The presence of the gardeners was palpable, even while they themselves appeared to have been spirited away. I passed two wheel-barrows clearly abandoned mid-task, one by an obviously well tended working seed bed, and another on the other side of the gardens, where an invisible horticulturalist had evidently been in the process of weaving intricate hazel supports for the paeonies. It was, after all, lunch time (the gardens are only open to the public from 12.30pm – 3pm), and a gardener has to eat.


Perhaps there's something particularly dynamic about a place where the gardeners are necessarily battling against less than ideal design – after all, isn't that what many of us do every day? Here, it clearly draws out a certain flair and panache that makes this space an interesting one in which to linger. Now, a few days after my first visit, the guidebook has arrived in the post, and I feel I’ve at least begun to get the lie of the land. I’m looking forward to my next trip to the Inner Temple Gardens – I have a suspicion it won’t be long before I’m back.







* In The Great Garden: a History of the Inner Temple Garden from the 12th to the 21st Century, Hilary Hale, The Honourable Society of the Inner Temple 2010.

Tuesday 8 April 2014

Spring green

The garden astoundingly fresh today, all around that vibrant, luminous spring green that bursts upon your vision and fills you with an extra dose of life. All the natural high you could ask for.

In the woodland garden, sticky bud scales on the horse chestnut have parted to reveal new leaves in the process of unfurling. Yet to be raised into their final orientation, they hang drooping from slackened ribs like the infant wings of some freshly hatched dragon.

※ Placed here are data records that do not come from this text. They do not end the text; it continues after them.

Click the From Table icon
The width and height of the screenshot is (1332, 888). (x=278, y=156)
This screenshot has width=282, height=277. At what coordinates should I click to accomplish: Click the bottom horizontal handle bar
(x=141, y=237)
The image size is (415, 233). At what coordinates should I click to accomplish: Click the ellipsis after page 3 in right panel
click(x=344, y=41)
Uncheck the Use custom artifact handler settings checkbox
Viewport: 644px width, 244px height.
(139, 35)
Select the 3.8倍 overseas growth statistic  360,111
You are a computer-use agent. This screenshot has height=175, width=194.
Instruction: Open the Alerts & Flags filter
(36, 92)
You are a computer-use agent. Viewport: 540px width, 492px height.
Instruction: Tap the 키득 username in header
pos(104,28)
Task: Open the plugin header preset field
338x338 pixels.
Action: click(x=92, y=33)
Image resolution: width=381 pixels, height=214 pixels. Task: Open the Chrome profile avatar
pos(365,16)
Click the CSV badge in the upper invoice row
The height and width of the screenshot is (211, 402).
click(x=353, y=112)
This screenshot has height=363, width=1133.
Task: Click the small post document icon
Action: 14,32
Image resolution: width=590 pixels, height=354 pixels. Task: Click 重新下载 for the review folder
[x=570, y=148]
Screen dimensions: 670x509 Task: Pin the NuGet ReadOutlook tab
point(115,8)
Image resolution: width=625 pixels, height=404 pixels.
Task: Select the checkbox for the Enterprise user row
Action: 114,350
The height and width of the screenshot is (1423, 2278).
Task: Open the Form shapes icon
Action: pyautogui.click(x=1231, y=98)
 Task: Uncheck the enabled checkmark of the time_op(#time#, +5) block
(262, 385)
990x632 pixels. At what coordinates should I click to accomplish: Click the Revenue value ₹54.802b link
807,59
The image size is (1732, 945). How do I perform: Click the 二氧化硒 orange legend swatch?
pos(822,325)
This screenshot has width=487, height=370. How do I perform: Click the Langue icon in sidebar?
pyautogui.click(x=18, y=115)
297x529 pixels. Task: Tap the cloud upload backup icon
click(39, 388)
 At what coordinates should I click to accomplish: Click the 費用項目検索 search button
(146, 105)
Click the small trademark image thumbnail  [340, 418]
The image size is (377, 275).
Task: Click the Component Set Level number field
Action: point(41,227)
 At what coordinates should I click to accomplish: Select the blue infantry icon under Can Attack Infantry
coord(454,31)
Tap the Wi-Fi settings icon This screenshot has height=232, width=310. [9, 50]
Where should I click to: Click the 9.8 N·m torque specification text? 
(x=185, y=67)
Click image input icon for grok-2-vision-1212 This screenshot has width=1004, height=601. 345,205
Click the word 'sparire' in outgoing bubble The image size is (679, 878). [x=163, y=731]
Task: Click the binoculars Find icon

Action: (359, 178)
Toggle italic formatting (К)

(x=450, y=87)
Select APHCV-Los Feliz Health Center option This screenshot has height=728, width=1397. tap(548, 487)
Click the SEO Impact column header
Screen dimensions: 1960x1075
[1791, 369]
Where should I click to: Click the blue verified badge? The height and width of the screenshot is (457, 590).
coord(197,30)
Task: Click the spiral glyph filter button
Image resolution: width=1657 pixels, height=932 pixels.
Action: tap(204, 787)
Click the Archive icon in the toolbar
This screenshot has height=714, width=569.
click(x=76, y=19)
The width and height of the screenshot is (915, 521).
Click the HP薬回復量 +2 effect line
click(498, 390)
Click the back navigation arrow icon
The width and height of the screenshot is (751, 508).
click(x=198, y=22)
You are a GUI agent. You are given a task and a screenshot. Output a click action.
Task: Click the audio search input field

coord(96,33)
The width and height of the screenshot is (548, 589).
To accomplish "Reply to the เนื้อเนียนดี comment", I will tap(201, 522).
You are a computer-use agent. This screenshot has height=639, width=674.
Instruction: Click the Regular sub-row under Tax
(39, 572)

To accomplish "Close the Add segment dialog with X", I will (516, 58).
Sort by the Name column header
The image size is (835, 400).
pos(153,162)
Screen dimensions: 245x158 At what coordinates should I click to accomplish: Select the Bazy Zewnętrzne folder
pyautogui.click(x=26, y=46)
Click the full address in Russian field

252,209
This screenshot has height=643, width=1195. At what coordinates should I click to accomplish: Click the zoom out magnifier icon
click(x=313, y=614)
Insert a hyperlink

You can almost hear the sap pumping through the vascular system of the garden. Even as you look, it seems to be spreading through these veins of the russet epimedium leaves.

Hellebores are promiscuous things when happy, and they love this dappled shade. Ovaries swelling with their precious cargo, some manage a novice-like air of serene piety, while others just look fit to burst.

And out in the orchard, the snakes head fritillaries are having a field day, offering up a variation on a green, with their more glaucous shades perfectly offsetting the mottled pinks and plums of the flowers. What a day.